> Data rows
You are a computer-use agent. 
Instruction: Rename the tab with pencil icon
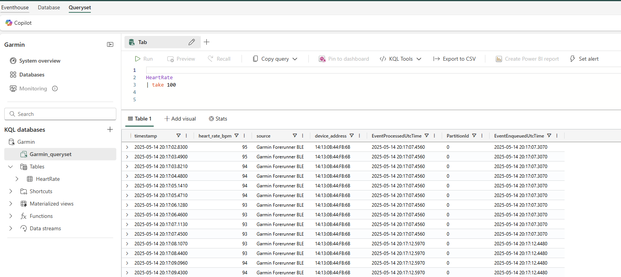click(x=192, y=42)
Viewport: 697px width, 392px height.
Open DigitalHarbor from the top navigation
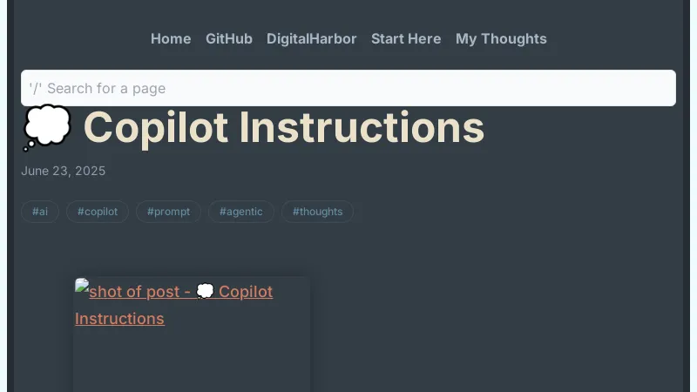pos(312,38)
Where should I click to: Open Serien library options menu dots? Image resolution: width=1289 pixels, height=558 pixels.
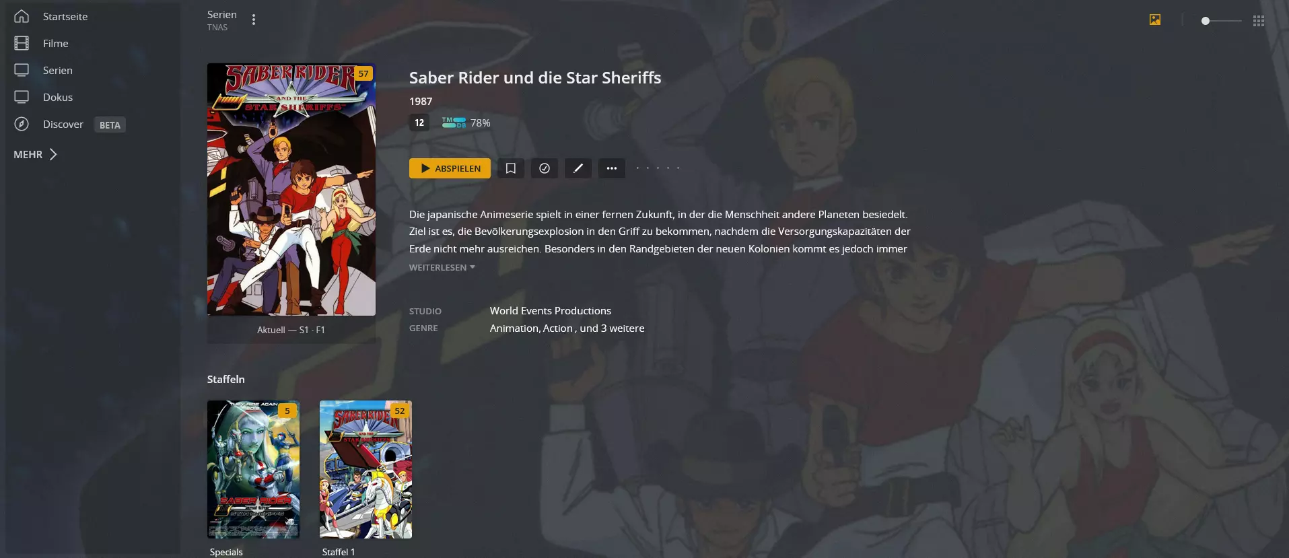pyautogui.click(x=254, y=20)
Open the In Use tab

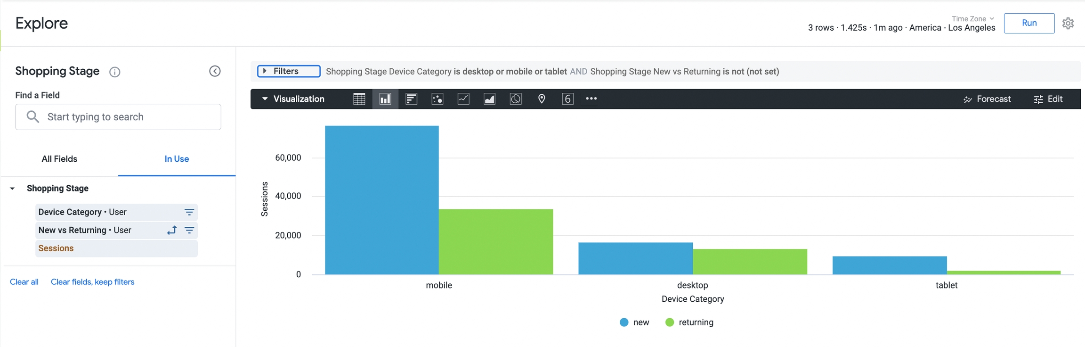(177, 159)
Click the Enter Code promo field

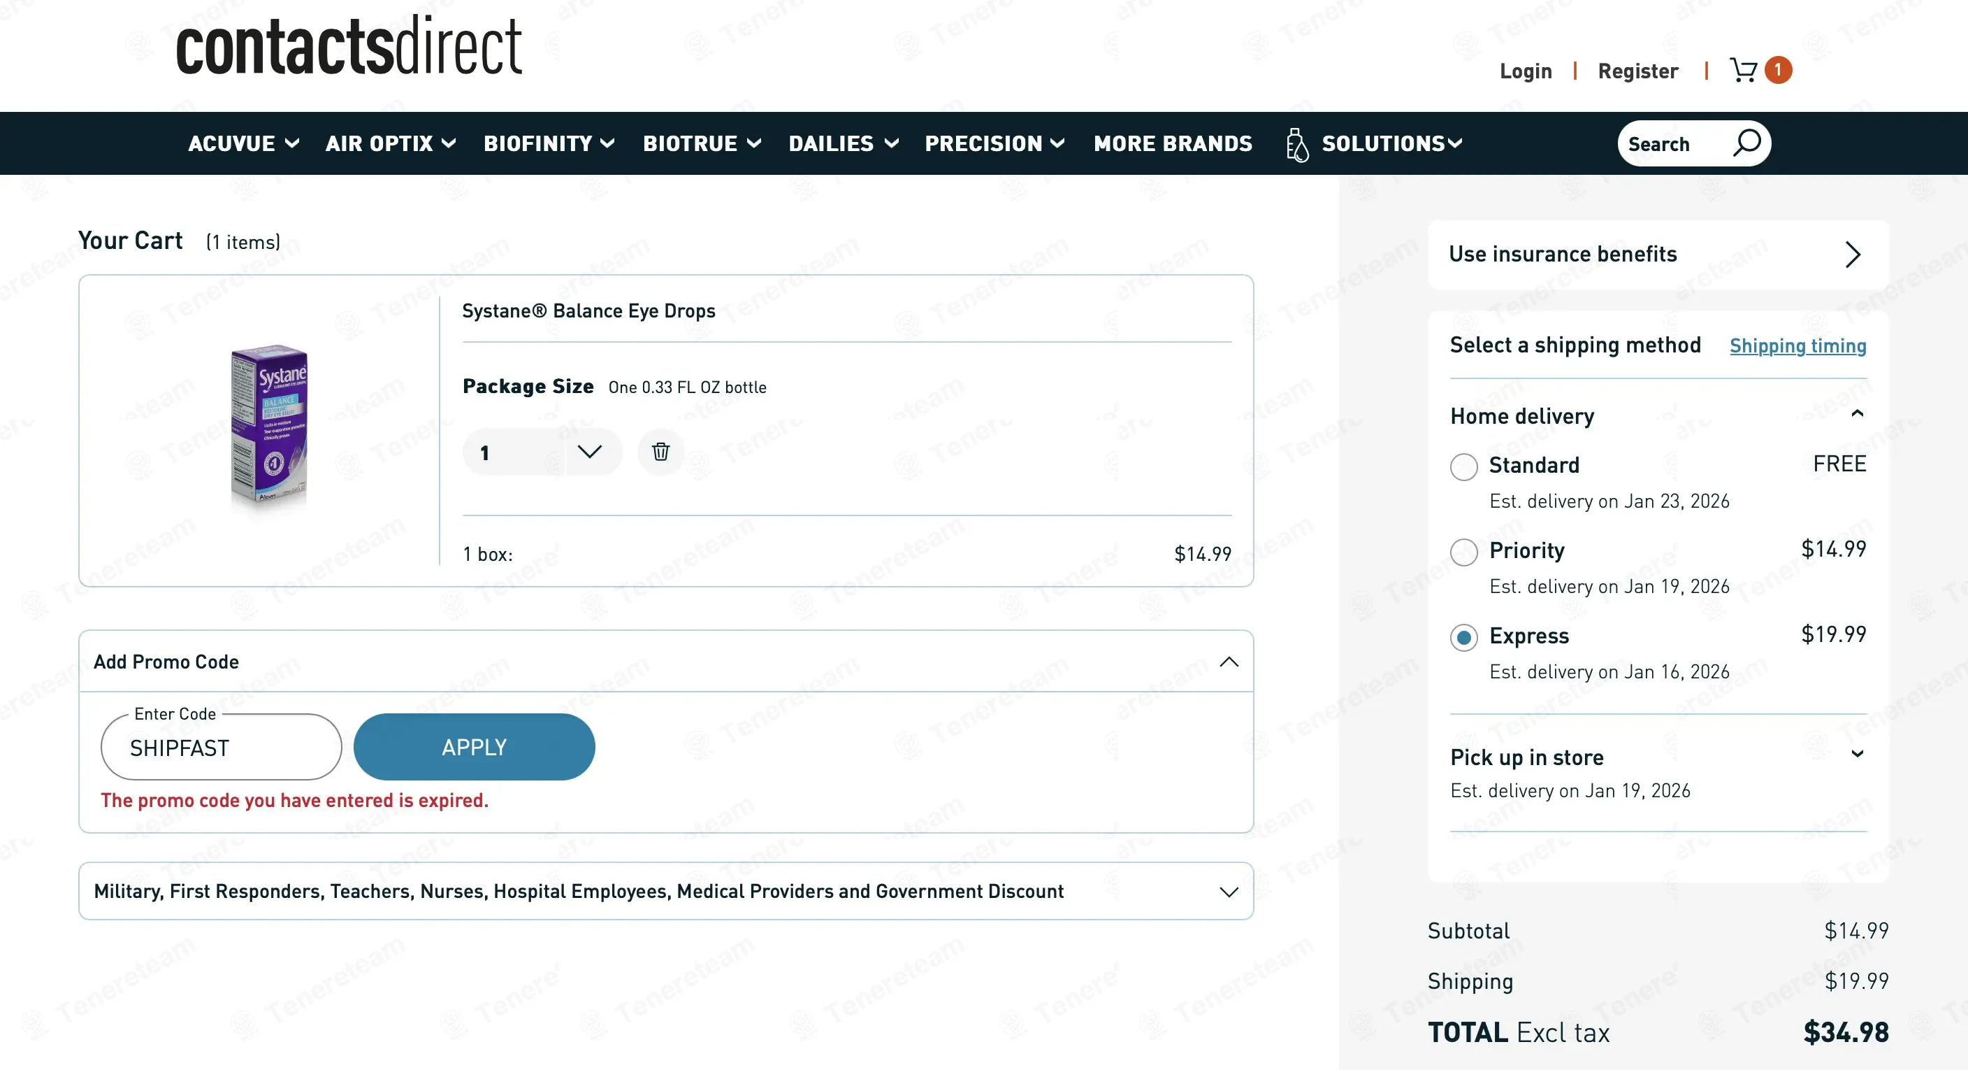click(221, 747)
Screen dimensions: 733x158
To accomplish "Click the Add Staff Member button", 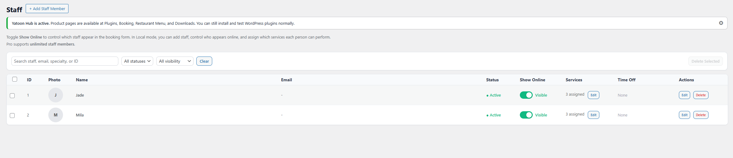I will [x=47, y=9].
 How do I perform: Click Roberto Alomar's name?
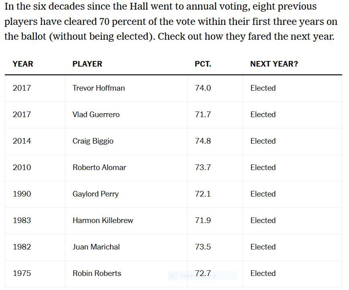[99, 167]
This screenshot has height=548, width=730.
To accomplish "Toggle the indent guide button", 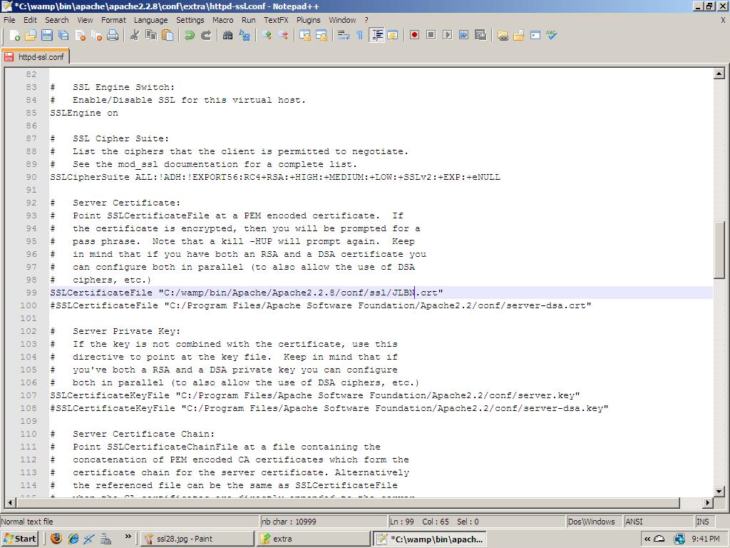I will coord(376,35).
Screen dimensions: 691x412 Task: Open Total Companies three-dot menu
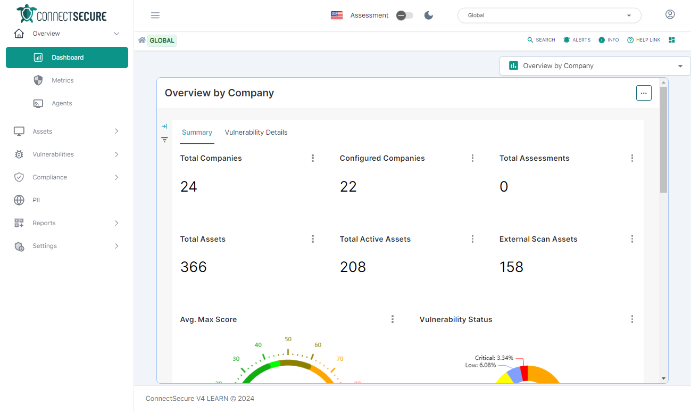coord(313,158)
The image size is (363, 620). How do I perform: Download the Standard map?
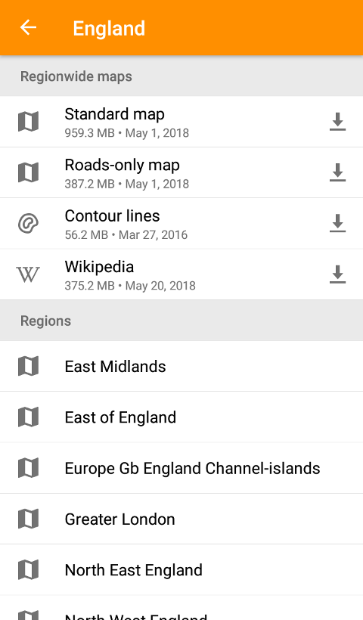pos(337,122)
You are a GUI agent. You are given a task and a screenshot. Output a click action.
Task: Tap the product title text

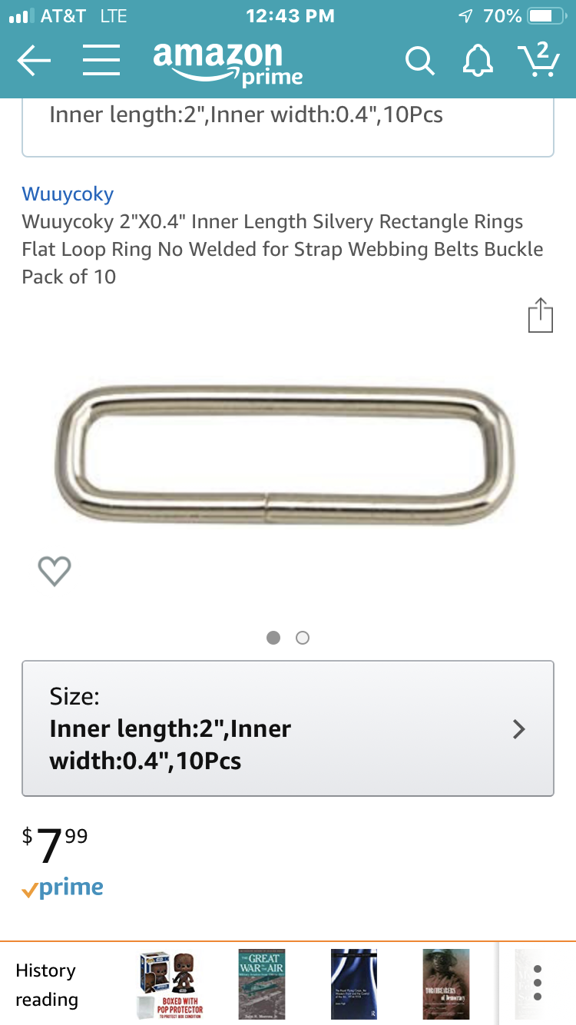pyautogui.click(x=283, y=249)
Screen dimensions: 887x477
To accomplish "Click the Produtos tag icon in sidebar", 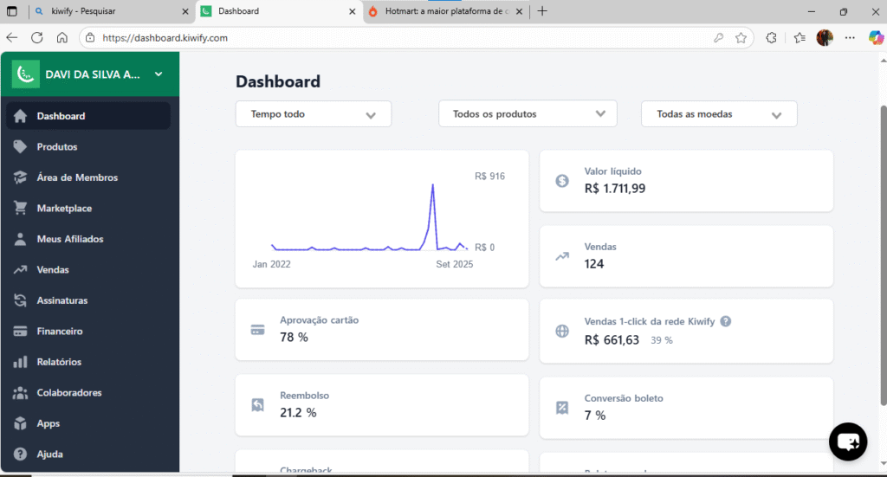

> What you are asked to do
Identify each line in the data above that includes the word "Open" and copy those lines in full.

> Task solution
Open DigitalHarbor from the top navigation
Where should I click to: Open Serien library options menu dots? Image resolution: width=1289 pixels, height=558 pixels.
Open the In Use tab
Screen dimensions: 691x412 Task: Open Total Companies three-dot menu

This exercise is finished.